I'm also keeping a "Master List" of big projects I need to get done before the baby arrives (like organizing my computer photos and creating space on my hard drive or painting the nursery). I picked up a little binder to keep everything in. Also included are "Shopping for Baby" and "Hospital Bag" lists. Just having the lists, and slowly crossing items off each one has really alleviated some of the stress I had. Keeping your family happy and living in the moment, all while preparing and counting down to a brand new baby can leave you feeling like a juggling act. I think this aids in finding a balance. Plus, pregnancy brain is a real thing. Ideas come in and out of my head all day and night. It helps to keep my little list book close.
Work Ahead of Time- I am by nature, a procrastinator. But I think right around 12 weeks I knew that it would be a much greater challenge to prepare a nursery, do tiny laundry, and get everything done in time for delivery with a toddler around. And it's true. My first pregnancy, everything was ready and waiting much earlier than it came together this time. I've been slowly working off those lists since my second trimester and putting together all the things I need to be comfortable when the baby arrives. It is saving me. There is still much to do with just 8 weeks to go. But I'm confident the big things will get done, and I won't sweat the small stuff.
My due date is December 18th, and that has me already shopping for holiday stuff. Another first for me. Usually I'm scrambling somewhere between December 20th and 24th to get the last of my shopping done. Told ya, I procrastinate. We are going to keep it simple this Christmas, but I still want Bennett to have a special day since he understands and absorbs everything. I've secretly been picking things up as I see them and storing them away to wrap up in December. Feeling so ahead of the game in that regard and I know I will be so glad come Christmas morning.
Pack Your Bags- I went out and treated myself to a new weekender bag to get the ball rolling. Nothing fancy or too big, just something cute from the aisles of Target. I don't want to over pack for what I hope is a relatively brief hospital stay.

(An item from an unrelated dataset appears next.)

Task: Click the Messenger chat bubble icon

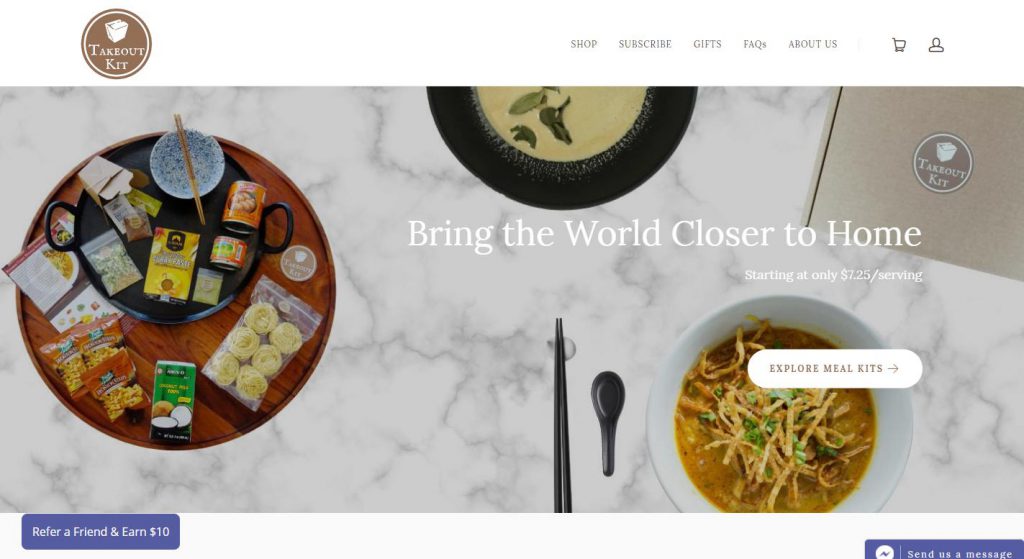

Comfortable underwear, loose fitting and cozy pajamas you don't mind visitors seeing you in, Chapstick, camera, good toiletries, possibly a laptop or iPad, and snacks. There are a few other things, but really I want to keep it simple. When I delivered my son the hospital provided me with many of the essentials as well. No need to over pack.
I have the bag out and am slowly putting items in it as I prepare them. I am also putting my favorite makeup and toiletries in travel sizes in the bag. After the craziness of birth, one of my best moments was that first beautiful shower. Having good shampoo, great smelling lotion, and quality makeup helped me feel like a human being. Delivering a baby is a strange and raw moment. Your newborn is now out of your body, which is a WRECK, and it really helps to do a couple things that help you feel like you. You'll no doubt be exhausted, yet running on sheer adrenaline. Take advantage of the adrenaline boost while it lasts and put the effort into yourself for a moment. It is so worth it.
I am really ahead of the game with this early packing, so I'm taking my time with it. Ideally the bag will be packed 4 weeks before my due date.
Pamper Yourself- Make an appointment with your hairdresser and manicurist within the last few weeks of your pregnancy and get a prenatal massage. There won't be time for it after, and it's so nice to have those things feeling pretty when the baby arrives. Buy a pretty perfume to use after the baby comes, or a really nice hair product. A small and simple luxury can go a long way in making you feel special and feeling like you carved out some time for yourself, even when you only had a minute.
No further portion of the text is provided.